Angiotensin‐Converting Enzyme 3 ( ACE 3) Protects Against Pressure Overload‐Induced Cardiac Hypertrophy

Background Angiotensin‐converting enzyme 3 ( ACE 3) is a recently defined homolog of ACE . However, the pathophysiological function of ACE 3 is largely unknown. Here, we aim to explore the role of ACE 3 in pathological cardiac hypertrophy. Methods and Results Neonatal rat cardiomyocytes ( NRCM s) with gain and loss of function of ACE 3 and mice with global knockout or cardiac‐specific overexpression of ACE 3 were used in this study. In cultured cardiomyocytes, ACE 3 conferred protection against angiotensin II (Ang II )‐induced hypertrophic growth.
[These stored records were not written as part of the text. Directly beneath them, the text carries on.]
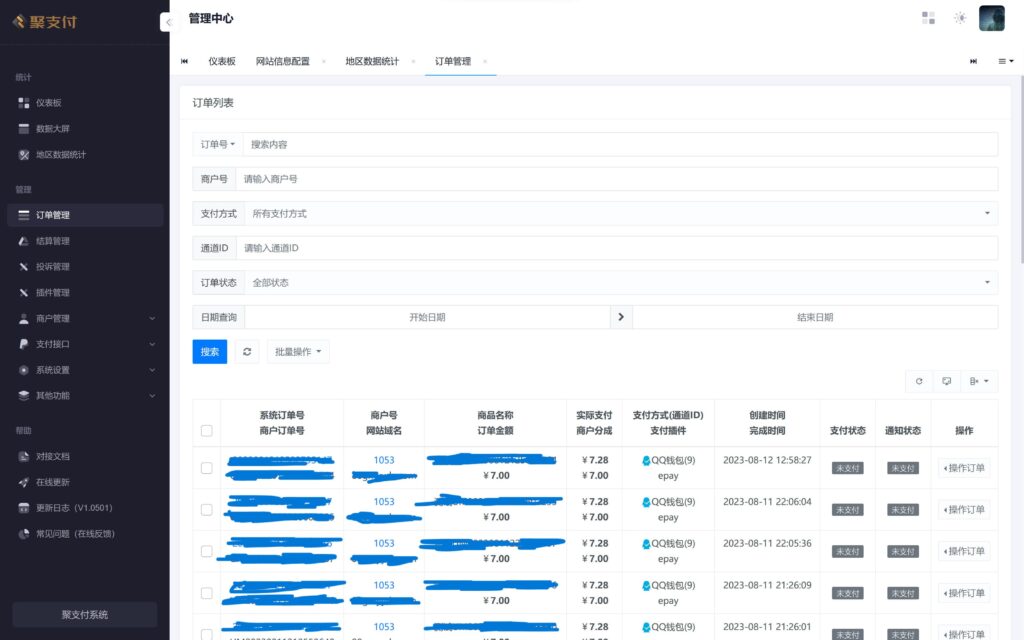Click the 请输入通道ID input field
The image size is (1024, 640).
(x=620, y=247)
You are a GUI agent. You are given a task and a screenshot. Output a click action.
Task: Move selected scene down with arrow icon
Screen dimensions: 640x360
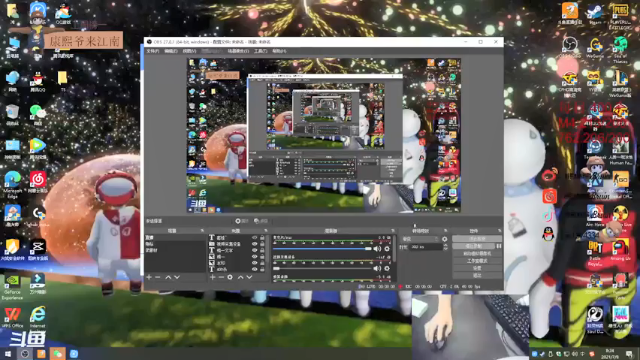177,277
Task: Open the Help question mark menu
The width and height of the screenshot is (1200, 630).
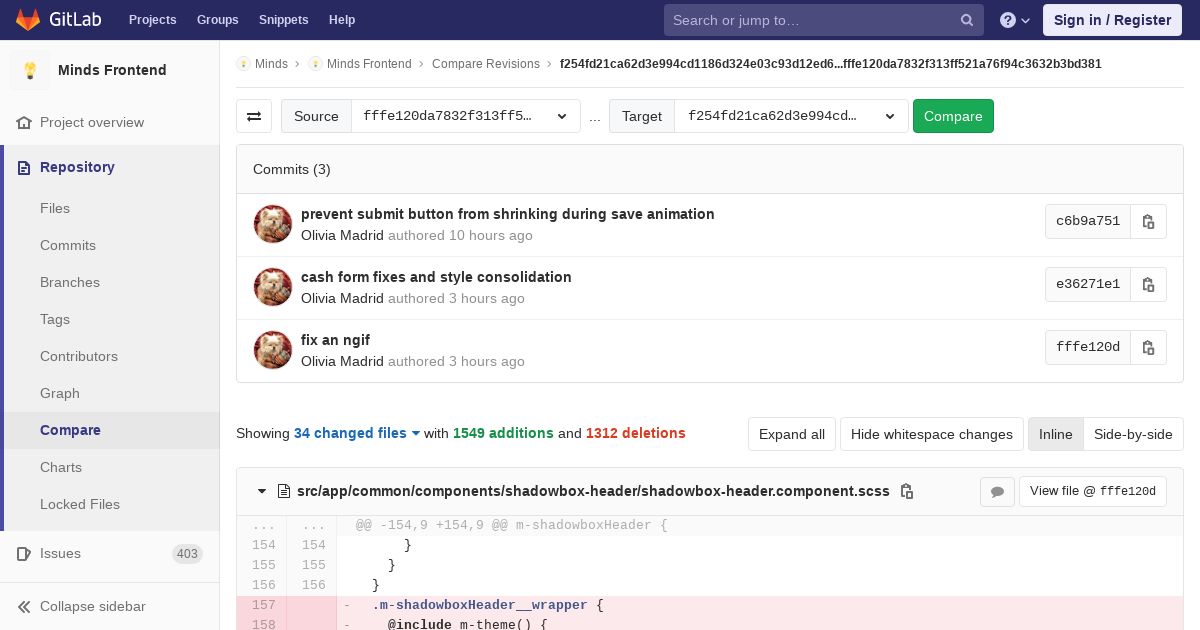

Cardiac hypertrophy in mice was induced by aortic banding ( AB ) and the extent of hypertrophy was analyzed through echocardiographic, pathological, and molecular analyses. Our data demonstrated that ACE 3‐deficient mice exhibited more pronounced cardiac hypertrophy and fibrosis and a strong decrease in cardiac contractile function, conversely, cardiac‐specific ACE 3‐overexpressing mice displayed an attenuated hypertrophic phenotype, compared with control mice, respectively. Analyses of the underlying molecular mechanism revealed that ACE 3‐mediated protection against cardiac hypertrophy by suppressing the activation of mitogen‐activated protein kinase kinase ( MEK )‐regulated extracellular signal‐regulated protein kinase ( ERK 1/2) signaling, which was further evidenced by the observation that inhibition of the MEK ‐ ERK 1/2 signaling by U0126 rescued the exacerbated hypertrophic phenotype in ACE 3‐deficient mice. Conclusions Our comprehensive analyses suggest that ACE 3 inhibits pressure overload‐induced cardiac hypertrophy by blocking the MEK ‐ ERK 1/2 signaling pathway.